##### Supplied information
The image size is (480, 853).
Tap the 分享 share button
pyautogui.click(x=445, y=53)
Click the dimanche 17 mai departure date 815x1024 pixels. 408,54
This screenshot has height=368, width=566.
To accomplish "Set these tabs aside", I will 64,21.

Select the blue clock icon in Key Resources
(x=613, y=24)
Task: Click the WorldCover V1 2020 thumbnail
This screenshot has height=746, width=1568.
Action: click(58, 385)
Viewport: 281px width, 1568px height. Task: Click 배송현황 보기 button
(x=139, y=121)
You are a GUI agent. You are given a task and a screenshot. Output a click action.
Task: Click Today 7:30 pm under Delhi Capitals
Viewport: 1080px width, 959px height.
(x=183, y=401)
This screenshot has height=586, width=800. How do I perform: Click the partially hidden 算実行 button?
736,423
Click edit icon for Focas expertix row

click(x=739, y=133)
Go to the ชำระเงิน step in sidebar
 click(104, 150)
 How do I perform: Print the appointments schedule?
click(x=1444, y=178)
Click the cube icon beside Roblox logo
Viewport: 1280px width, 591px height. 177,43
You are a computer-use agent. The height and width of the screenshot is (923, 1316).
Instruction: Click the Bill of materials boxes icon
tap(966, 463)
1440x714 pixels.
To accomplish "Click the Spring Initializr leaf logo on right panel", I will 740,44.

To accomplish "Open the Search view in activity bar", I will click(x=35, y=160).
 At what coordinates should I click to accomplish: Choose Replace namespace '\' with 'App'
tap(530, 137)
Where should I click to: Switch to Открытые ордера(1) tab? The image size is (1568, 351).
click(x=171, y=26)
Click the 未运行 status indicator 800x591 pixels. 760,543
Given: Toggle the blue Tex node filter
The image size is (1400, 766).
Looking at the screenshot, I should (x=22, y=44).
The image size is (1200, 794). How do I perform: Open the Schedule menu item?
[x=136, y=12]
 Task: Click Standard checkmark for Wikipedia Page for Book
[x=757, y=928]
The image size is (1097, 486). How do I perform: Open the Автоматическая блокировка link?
##########
Task to complete: Copy out the data above word for word, keeping every line in its original order.

Task response:
The image size is (480, 853).
Tap the 分享 share button
pyautogui.click(x=445, y=53)
Click the dimanche 17 mai departure date 815x1024 pixels. 408,54
This screenshot has height=368, width=566.
To accomplish "Set these tabs aside", I will 64,21.

Select the blue clock icon in Key Resources
(x=613, y=24)
Task: Click the WorldCover V1 2020 thumbnail
This screenshot has height=746, width=1568.
Action: click(58, 385)
Viewport: 281px width, 1568px height. Task: Click 배송현황 보기 button
(x=139, y=121)
You are a GUI agent. You are given a task and a screenshot. Output a click action.
Task: Click Today 7:30 pm under Delhi Capitals
Viewport: 1080px width, 959px height.
(x=183, y=401)
This screenshot has height=586, width=800. How do I perform: Click the partially hidden 算実行 button?
736,423
Click edit icon for Focas expertix row

click(x=739, y=133)
Go to the ชำระเงิน step in sidebar
 click(104, 150)
 How do I perform: Print the appointments schedule?
click(x=1444, y=178)
Click the cube icon beside Roblox logo
Viewport: 1280px width, 591px height. 177,43
You are a computer-use agent. The height and width of the screenshot is (923, 1316).
Instruction: Click the Bill of materials boxes icon
tap(966, 463)
1440x714 pixels.
To accomplish "Click the Spring Initializr leaf logo on right panel", I will 740,44.

To accomplish "Open the Search view in activity bar", I will click(x=35, y=160).
 At what coordinates should I click to accomplish: Choose Replace namespace '\' with 'App'
tap(530, 137)
Where should I click to: Switch to Открытые ордера(1) tab? The image size is (1568, 351).
click(x=171, y=26)
Click the 未运行 status indicator 800x591 pixels. 760,543
Given: Toggle the blue Tex node filter
The image size is (1400, 766).
Looking at the screenshot, I should (x=22, y=44).
The image size is (1200, 794). How do I perform: Open the Schedule menu item?
[x=136, y=12]
 Task: Click Standard checkmark for Wikipedia Page for Book
[x=757, y=928]
The image size is (1097, 486). How do I perform: Open the Автоматическая блокировка link?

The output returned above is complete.